* _RAW DATA_:

— START —

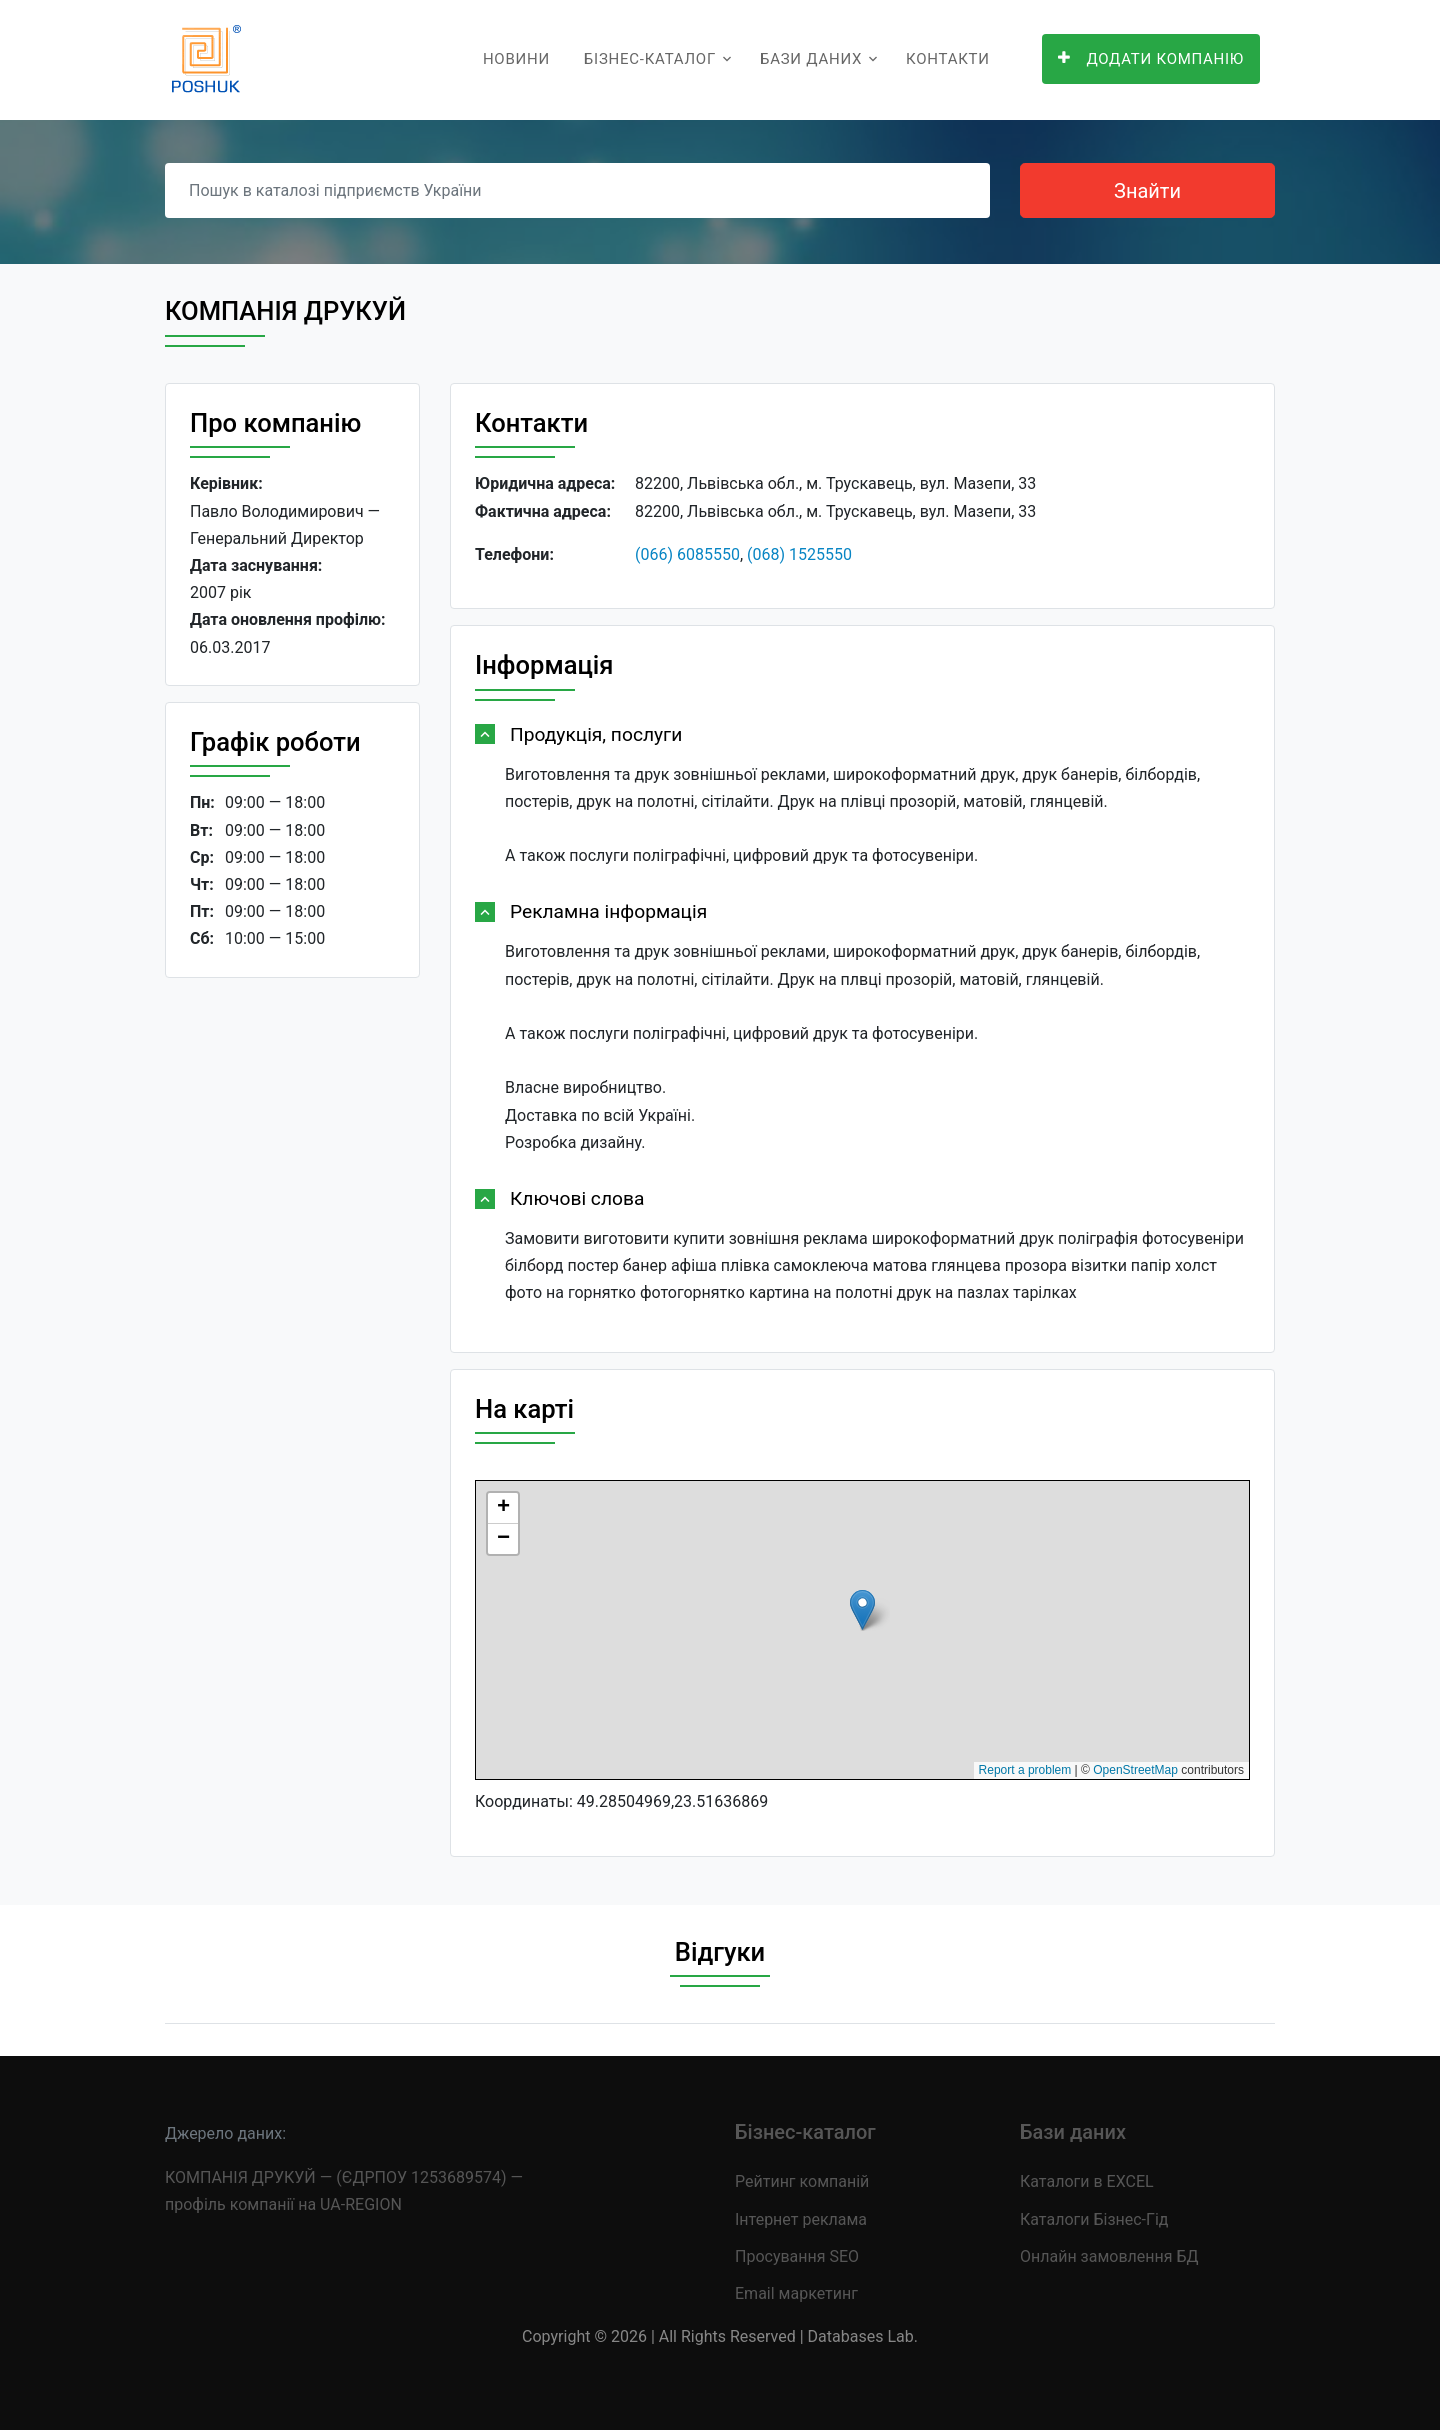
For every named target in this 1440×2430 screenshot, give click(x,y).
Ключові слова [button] (577, 1198)
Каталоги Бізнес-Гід (1094, 2219)
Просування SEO (797, 2256)
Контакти (948, 59)
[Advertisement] (292, 1302)
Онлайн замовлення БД (1109, 2256)
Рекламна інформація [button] (608, 911)
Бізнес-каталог (650, 59)
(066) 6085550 (687, 554)
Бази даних (811, 59)
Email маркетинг (796, 2293)
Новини (516, 59)
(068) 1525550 (799, 554)
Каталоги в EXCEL (1087, 2181)
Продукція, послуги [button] (596, 734)
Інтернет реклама (801, 2219)
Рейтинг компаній (802, 2181)
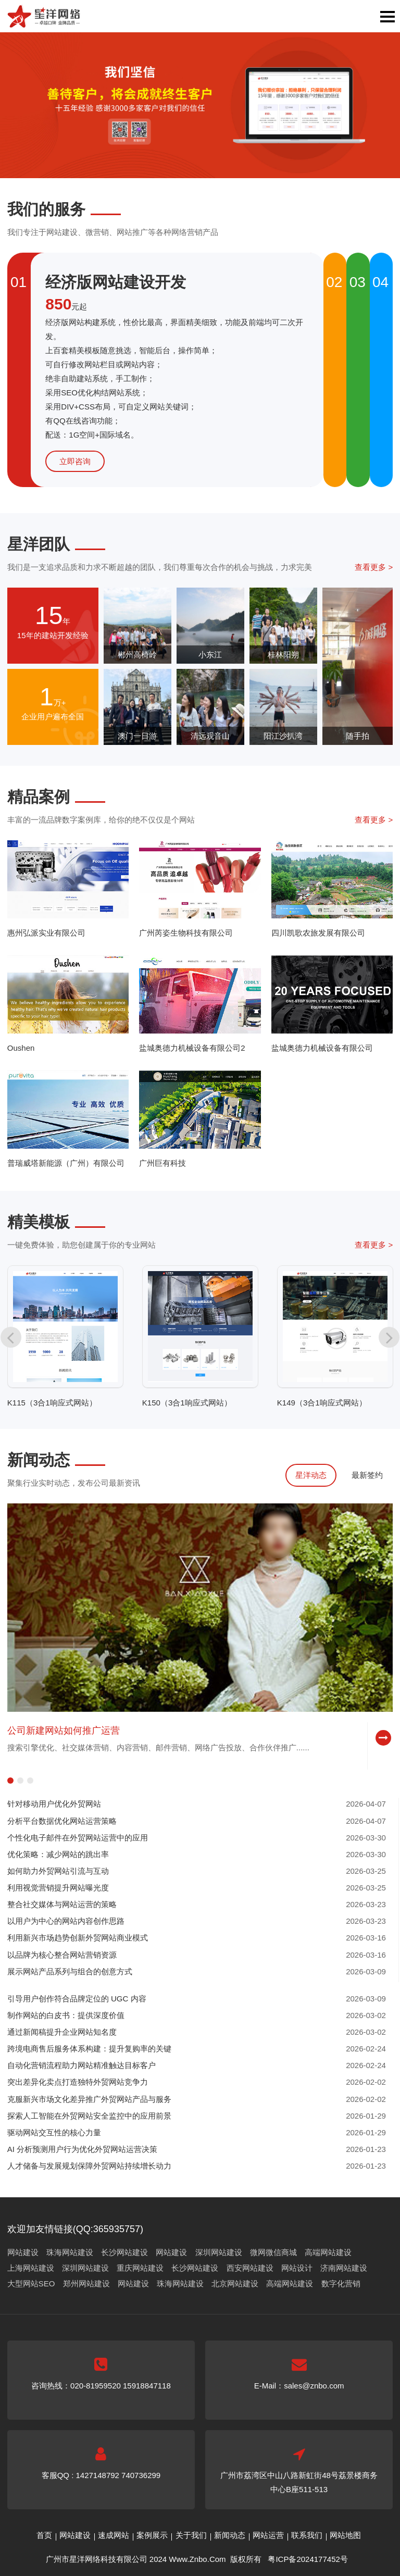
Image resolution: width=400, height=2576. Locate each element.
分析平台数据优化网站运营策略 (62, 1820)
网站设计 (296, 2267)
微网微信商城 (273, 2252)
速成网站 (113, 2535)
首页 (44, 2535)
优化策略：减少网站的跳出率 (58, 1854)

— END —

* _SET TASK_:
Copy every line above word for word, and leave out the two pictures.

* _ANSWER FOR THIS EXERCISE_:
For every named target in this 1440×2430 screenshot, give click(x,y).
Ключові слова [button] (577, 1198)
Каталоги Бізнес-Гід (1094, 2219)
Просування SEO (797, 2256)
Контакти (948, 59)
[Advertisement] (292, 1302)
Онлайн замовлення БД (1109, 2256)
Рекламна інформація [button] (608, 911)
Бізнес-каталог (650, 59)
(066) 6085550 (687, 554)
Бази даних (811, 59)
Email маркетинг (796, 2293)
Новини (516, 59)
(068) 1525550 (799, 554)
Каталоги в EXCEL (1087, 2181)
Продукція, послуги [button] (596, 734)
Інтернет реклама (801, 2219)
Рейтинг компаній (802, 2181)
Image resolution: width=400, height=2576. Locate each element.
分析平台数据优化网站运营策略 (62, 1820)
网站设计 (296, 2267)
微网微信商城 (273, 2252)
速成网站 (113, 2535)
首页 (44, 2535)
优化策略：减少网站的跳出率 (58, 1854)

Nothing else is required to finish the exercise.